WINTHROP — Mike Bennett almost didn’t make it to the woods for Saturday’s opening day of deer season.

Driving from his Augusta home to his hunting spot in Monmouth, Bennett went through a rainstorm that had him dreaming of his warm house rather than a cold tree stump.

“It started raining and pouring, and it was like, ‘Do I even want to go up?'” Bennett recalled. “Then it kind of let up.”

Unlike thousands of other hunters who endured the cold rain and wind that marked the first day of the regular firearms season only to return home empty-handed, Bennett was rewarded quickly for his persistence – in a big way.

“I had walked in just as daylight broke,” he recalled. “I was there maybe 15 minutes, just standing where I had seen one before, in previous years. The thing came walking right up to me. He came within 30 yards. He didn’t even know I was there. He turned and I had the scope on him already. Bang! That simple.”

That “bang” from Bennett’s rifle brought down a nine-point buck that weighed in at Audette’s Hardware store at 230 pounds, much to the chagrin of one of the handful of men who stopped to admire the deer. The gathering prompted a quick wager about whether the big buck would crack the 200-pound threshold. The weight is unofficial, however, because it included the buck’s heart and liver, which Bennett had not removed during the field dress.

“My mother likes the heart and liver and stuff, so I just left it right there,” Bennett said.

Maine’s youth deer hunting day was held Oct. 25, but Saturday marked the beginning of the regular season for the vast majority of Maine hunters. The day, like all opening days, was set aside for Maine residents only. Nonresidents can begin hunting on Monday. Deer hunting with regular firearms is allowed every day except Sunday through Nov. 29. State biologists estimate about 20,000 deer will be harvested between now and then.

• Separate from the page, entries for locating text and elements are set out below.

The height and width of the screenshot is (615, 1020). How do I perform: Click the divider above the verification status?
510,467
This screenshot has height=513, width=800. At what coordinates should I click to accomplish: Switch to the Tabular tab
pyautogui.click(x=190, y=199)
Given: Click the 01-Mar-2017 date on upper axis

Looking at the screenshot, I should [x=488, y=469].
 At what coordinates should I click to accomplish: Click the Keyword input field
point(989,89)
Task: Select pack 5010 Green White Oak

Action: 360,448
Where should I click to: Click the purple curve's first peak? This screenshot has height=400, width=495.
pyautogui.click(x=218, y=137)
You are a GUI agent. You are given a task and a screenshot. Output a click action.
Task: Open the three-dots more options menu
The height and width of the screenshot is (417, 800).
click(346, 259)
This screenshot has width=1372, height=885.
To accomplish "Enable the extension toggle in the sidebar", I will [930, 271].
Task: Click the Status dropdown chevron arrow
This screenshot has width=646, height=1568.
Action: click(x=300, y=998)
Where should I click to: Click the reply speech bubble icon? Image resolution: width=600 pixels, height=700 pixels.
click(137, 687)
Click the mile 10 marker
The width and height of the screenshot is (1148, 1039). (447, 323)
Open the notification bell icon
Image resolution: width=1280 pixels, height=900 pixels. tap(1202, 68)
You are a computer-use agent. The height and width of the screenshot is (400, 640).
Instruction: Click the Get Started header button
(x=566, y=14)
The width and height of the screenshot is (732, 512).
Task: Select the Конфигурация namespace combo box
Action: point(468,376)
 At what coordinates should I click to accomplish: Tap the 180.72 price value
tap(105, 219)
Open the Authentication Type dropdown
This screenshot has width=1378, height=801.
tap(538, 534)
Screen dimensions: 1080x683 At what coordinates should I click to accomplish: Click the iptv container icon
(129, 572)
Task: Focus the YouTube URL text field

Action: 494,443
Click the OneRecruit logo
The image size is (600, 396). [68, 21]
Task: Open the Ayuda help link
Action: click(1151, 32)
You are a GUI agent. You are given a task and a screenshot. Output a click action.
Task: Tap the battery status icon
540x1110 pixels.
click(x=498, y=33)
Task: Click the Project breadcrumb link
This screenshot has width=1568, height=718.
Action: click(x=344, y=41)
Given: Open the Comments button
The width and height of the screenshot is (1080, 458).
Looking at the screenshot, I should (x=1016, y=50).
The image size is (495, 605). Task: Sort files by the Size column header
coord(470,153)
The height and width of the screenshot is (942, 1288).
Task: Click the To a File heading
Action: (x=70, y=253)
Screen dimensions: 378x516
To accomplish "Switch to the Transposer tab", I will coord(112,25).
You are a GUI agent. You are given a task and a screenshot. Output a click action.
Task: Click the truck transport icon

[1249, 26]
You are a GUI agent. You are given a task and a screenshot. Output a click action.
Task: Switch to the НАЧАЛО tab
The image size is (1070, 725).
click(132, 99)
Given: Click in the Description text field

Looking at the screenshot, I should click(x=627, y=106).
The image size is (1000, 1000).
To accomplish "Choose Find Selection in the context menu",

A total of 20,810 deer were harvested during last year’s regular firearms season. Another 4,000 were killed during the Youth Day, archery and muzzle loader seasons.

Last year’s opening day was marked by sunny skies and temperatures that soared to near 70 degrees. Hunters enjoyed no such luck Saturday. Temperatures hovered in the upper 30s, but a wind-driven drizzle made it feel even colder.

“It’s cold, wet and windy,” said Edward Ayotte, of Mount Vernon, one of about eight hunters who rolled in Saturday morning at Audette’s to tag and weigh their deer. “It didn’t take very long to cool off this morning.”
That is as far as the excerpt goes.